_练习段落_
┏━━
主题综述

模型表现触顶了吗 · Performance Plateau

主题综述

更新日志

2026-07-16 — 引用忠实度修复（全站审计）：1 处——重引 1 条（Jack Morris「记忆容量 plateau」由 podwise 摘要句替换为逐字原话）。
2026-07-16 — 新增 2 篇（Noam Brown、Mark Chen，均为 OpenAI 研究内部人）。新开阵营 F「plateau 是尺子的问题」：Noam Brown 给出机制——能力已是推理预算的函数，而基准网格不控制 test-time compute，纸面增量系统性缩水（AISI 1 亿 token 仍在提升、「没人知道能力上限」）；Mark Chen 以「评估危机／基准全面饱和」从评估生产侧呼应。主流共识第一条（pre-training 回报变缓）出现语料里第一个正面异议（Mark Chen：10 个数量级未破、pre-training 被低估），阵营 B 加入 Mark Chen 并与 Joelle 的重定义式看多对照。「都没说透的」第一条标记为被 Noam 部分回应，新增测量派利益结构、小预算外推性两个缺口；「还想知道什么」新增网格均衡是否被打破、两个带时间戳的可核销预测等跟踪项。「我的看法」更新：吸收测量假象机制，同时对两位发言者的 OpenAI 立场打了折价。
2026-06-11 — 取材升级为逐字稿全文。把 podwise 摘要层的三手转述换成原话：Christina Kim 的"前端是另一个级别 / RL 很 data-efficient"、Joelle 的"我仍非常看多 RL，但别指望开箱即用的 RL 给出 AGI"、Ari 的"Kaplan/Chinchilla 都假设 IID 数据，这太离谱"都换成逐字。Vibe Check（英文原音、仅存中文）和 Zelikman 的 EQ 几条改为转述。
2026-05-20 — 首次综述。基于 9 篇访谈（OpenAI GPT-5 团队 Isa Fulford / Christina Kim、AI Vibe Check panel、Harvey Winston Weinberg、Brad Lightcap、Cohere Joelle Pineau、Jack Morris、Ari Morcos / Datology、Eric Zelikman / humans&、a16z Casado&Wang）。

主流共识

第一点：pre-training 这一条轴的回报在变缓——几乎所有人，包括"看多"派，都接受这一点。

AI Vibe Check 的几位研究者认为：简单地往模型里塞更多数据，回报正在递减；与其无限砸资本，不如聚焦样本效率（sample efficiency）。（该集英文原音、podwise 仅存中文，故转述。）

收益递减是固有的，因为模型的智能与用于训练它的计算量呈对数线性关系，这意味着你必须以指数方式增加计算量才能获得智能的每次增量。
— Bob McGrew (former OpenAI) · 见姊妹主题 inference-economics

2026-07 更新：这条"接近事实"的共识第一次出现了正面异议。Mark Chen（OpenAI 首席研究官）不接受"回报变缓"的叙事框架本身：

"I think pre-training is definitely not dead. It's underrated."
「我认为预训练绝对没有死。它被低估了。」
Mark Chen · Cooking with OpenAI’s Research Chief

注意他反对的不是对数线性的数学（访谈里他没有正面处理这个问题），而是"瓶颈会真的挡住 scaling"这个推论——完整论证见阵营 B。

第二点：capability 的瓶颈正在远离"模型本身"，开始向部署/使用侧迁移。即使最看好的模型公司也承认这点。
┗━━
_练习任务_
1 > 请从这篇关于模型表现是否触顶的综述中摘录一段：以含有“2026-05-20 — 首次综述。基于”的词句开头，到“Zelikman / humans&、a16z Casado&Wang）。”结束，一字不改地照抄下来。
2 > 按照这篇关于模型表现是否触顶的综述，2026-05-20 的首次综述基于多少篇访谈？
做题时用不到后面的条目。

_已知信息_
┏━━
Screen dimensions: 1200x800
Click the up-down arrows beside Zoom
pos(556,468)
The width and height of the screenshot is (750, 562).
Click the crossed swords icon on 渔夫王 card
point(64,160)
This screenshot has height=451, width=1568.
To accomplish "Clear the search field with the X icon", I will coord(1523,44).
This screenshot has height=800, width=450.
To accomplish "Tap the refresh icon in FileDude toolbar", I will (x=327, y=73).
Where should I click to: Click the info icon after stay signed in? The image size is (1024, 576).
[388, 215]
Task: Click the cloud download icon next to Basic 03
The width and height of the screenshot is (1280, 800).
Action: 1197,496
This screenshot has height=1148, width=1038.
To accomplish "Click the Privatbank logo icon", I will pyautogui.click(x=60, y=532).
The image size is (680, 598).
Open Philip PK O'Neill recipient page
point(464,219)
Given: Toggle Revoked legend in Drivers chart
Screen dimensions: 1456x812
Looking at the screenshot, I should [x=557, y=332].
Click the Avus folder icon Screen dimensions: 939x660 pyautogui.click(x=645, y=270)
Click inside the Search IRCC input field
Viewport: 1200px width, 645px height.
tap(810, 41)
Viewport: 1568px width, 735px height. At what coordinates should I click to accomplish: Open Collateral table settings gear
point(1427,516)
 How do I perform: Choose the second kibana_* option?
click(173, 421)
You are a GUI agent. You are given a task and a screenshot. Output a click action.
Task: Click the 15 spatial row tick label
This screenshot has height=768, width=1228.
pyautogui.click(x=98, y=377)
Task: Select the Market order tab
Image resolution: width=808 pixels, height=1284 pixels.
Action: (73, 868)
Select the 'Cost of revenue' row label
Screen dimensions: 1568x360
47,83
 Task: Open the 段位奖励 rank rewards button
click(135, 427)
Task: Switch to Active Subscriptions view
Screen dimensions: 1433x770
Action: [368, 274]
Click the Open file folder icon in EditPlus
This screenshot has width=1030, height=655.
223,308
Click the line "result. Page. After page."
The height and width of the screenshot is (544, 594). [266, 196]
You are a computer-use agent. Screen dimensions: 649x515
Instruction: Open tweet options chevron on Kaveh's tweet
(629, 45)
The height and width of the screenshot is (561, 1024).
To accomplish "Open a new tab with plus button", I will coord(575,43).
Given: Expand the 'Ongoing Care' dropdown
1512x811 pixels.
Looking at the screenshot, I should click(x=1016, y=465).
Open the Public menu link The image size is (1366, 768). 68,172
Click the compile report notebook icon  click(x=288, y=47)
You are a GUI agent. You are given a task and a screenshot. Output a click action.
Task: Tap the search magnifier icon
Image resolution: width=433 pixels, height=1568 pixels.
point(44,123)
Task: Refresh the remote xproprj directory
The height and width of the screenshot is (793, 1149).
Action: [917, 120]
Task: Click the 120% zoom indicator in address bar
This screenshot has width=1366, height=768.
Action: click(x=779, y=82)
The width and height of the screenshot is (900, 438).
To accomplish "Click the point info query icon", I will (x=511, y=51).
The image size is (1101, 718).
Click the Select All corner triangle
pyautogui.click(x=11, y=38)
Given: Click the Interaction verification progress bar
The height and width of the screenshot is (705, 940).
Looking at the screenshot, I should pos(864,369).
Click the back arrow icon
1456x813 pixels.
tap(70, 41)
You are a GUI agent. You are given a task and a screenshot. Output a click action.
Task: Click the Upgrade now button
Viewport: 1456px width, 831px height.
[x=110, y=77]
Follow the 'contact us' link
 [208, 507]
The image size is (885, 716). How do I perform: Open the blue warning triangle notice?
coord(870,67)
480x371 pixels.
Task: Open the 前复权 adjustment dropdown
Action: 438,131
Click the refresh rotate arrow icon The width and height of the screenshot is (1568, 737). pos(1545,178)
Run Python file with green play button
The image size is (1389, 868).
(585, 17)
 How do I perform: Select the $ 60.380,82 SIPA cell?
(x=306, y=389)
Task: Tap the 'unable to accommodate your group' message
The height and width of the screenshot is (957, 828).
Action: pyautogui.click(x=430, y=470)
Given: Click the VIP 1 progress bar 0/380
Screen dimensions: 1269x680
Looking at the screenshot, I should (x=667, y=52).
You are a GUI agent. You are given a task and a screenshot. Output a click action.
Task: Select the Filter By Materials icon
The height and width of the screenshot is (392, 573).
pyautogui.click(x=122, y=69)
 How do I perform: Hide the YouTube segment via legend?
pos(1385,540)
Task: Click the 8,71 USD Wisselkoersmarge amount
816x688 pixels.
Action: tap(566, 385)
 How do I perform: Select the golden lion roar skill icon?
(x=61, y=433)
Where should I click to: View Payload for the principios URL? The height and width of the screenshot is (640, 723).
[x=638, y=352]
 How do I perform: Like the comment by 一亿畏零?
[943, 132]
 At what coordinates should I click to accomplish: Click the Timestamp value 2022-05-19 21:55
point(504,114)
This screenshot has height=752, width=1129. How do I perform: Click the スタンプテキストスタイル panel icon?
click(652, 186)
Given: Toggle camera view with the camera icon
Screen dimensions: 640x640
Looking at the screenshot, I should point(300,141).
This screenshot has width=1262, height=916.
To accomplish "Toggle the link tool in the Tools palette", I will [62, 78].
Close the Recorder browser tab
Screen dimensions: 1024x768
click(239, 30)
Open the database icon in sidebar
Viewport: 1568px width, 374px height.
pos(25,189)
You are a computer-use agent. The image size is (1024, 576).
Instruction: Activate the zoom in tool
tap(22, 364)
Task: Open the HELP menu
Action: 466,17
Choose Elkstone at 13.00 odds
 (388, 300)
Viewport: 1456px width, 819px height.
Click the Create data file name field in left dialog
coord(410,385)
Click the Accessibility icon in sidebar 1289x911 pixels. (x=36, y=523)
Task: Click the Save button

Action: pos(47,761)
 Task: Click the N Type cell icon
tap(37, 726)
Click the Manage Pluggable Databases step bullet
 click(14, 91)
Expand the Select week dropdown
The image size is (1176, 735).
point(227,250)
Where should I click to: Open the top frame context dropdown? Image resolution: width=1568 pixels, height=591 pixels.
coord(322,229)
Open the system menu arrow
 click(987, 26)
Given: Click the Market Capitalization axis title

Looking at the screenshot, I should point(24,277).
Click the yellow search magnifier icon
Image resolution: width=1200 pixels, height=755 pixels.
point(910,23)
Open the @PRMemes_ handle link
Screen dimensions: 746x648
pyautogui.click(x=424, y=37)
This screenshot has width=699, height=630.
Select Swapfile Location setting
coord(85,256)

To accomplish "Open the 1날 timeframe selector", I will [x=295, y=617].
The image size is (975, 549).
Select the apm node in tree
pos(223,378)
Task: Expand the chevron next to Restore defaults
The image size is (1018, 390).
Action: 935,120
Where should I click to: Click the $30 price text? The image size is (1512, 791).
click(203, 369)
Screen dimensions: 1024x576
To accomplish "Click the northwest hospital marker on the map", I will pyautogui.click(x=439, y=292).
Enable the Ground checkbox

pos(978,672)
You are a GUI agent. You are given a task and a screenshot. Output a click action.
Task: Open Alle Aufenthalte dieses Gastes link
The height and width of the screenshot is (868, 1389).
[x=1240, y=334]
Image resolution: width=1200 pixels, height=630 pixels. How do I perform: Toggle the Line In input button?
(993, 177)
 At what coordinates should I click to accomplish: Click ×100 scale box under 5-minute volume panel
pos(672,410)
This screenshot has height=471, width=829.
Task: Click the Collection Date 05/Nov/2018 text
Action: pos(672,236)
┗━━
_完成的练习_
1 >
2026-05-20 — 首次综述。基于 9 篇访谈（OpenAI GPT-5 团队 Isa Fulford / Christina Kim、AI Vibe Check panel、Harvey Winston Weinberg、Brad Lightcap、Cohere Joelle Pineau、Jack Morris、Ari Morcos / Datology、Eric Zelikman / humans&、a16z Casado&Wang）。

2 > 首次综述基于 9 篇访谈。